Ten aanzien van feit 4, subsidiair:
Het proces-verbaal van aangifte van [naam 1] , opgemaakt op 9 december 2022, voor zover inhoudende (onderzoek II, p. 64-67):
Pleegdatum: tussen 29 september 2022 en 9 december 2022.
[voornaam verdachte] gaf aan een goede investeerder te zijn, hij stelde voor om van mijn geld meer
geld te maken middels investeren in crypto's. Echter had [voornaam verdachte] geen identiteitspapieren waardoor ik voor hem een account op mijn naam had aangemaakt.
Ik had [voornaam verdachte] toegang gegeven tot mijn beide bankaccounts.
Er is met de bitcoins geen geld verdiend. [voornaam verdachte] heeft, dit is achteraf gebleken, het geld
(…) vergokt. Ik heb dit op mijn afschriften ontdekt. Mijn schoonzus heeft [voornaam verdachte] hiermee geconfronteerd bij mij thuis op 29 oktober 2022. (…) ik hoorde hem toegeven dat hij geld had vergokt. Ik hoorde [voornaam verdachte] zeggen dat ik hem moest vertrouwen, we zouden opnieuw beginnen.
Eind november 2022 zag ik dat [voornaam verdachte] weer geld had vergokt online met mijn geld.

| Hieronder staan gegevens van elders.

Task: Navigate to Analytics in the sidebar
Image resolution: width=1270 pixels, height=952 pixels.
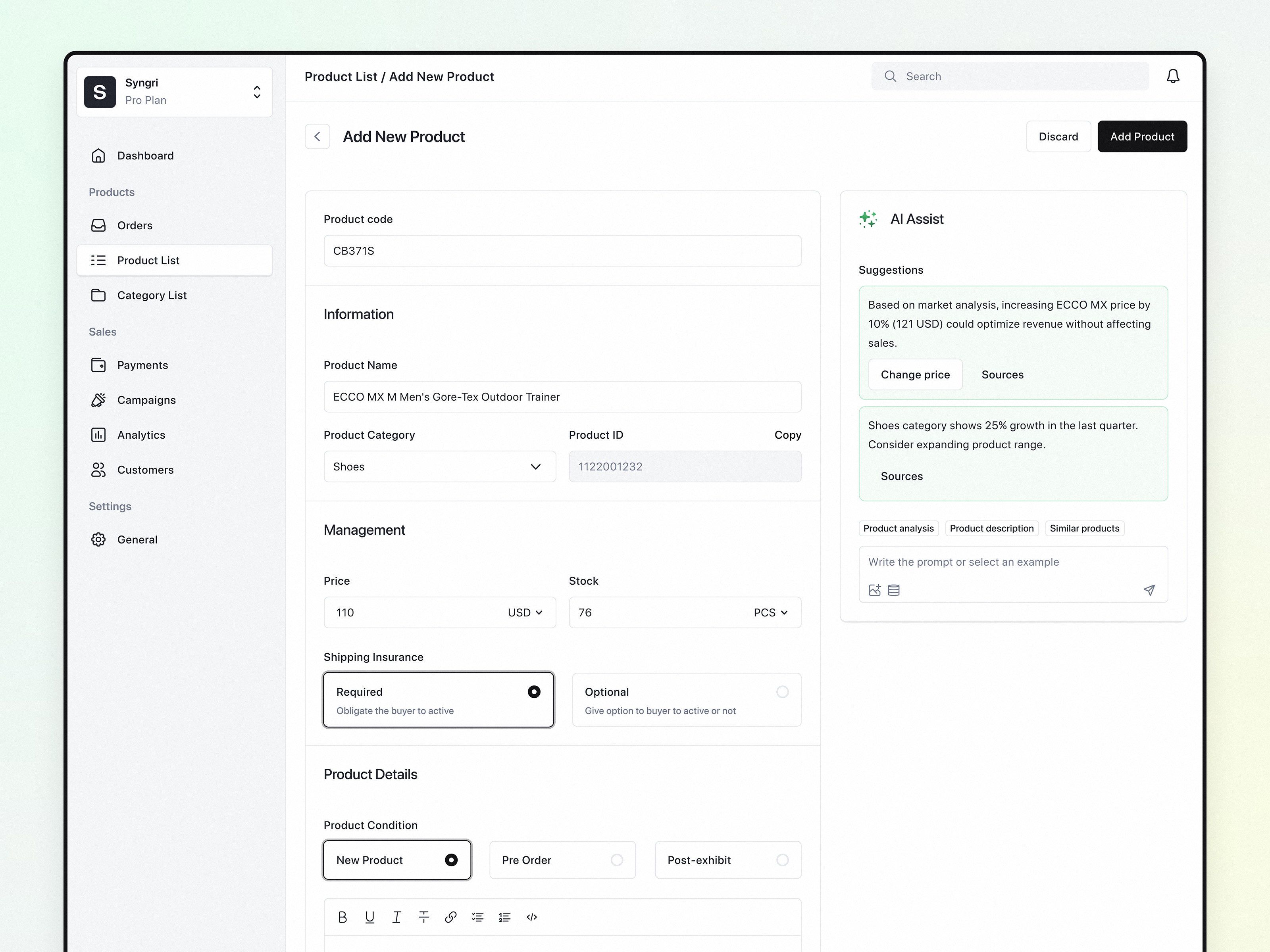Action: [140, 434]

De verklaring van de verdachte, afgelegd op de terechtzitting van 29 mei 2024, voor zover inhoudende:
U vraagt mij of het doel was om het geld te beleggen. Dat klopt. Wij hadden in het begin afgesproken dat ik het geld in crypto zou investeren. Ik heb het geld echter vergokt en heb het geld niet belegd. Dat was wel de afspraak. De afspraak was dat ik het geld onder andere zou beleggen in bitcoin. Ik heb geen geld belegd in bitcoin.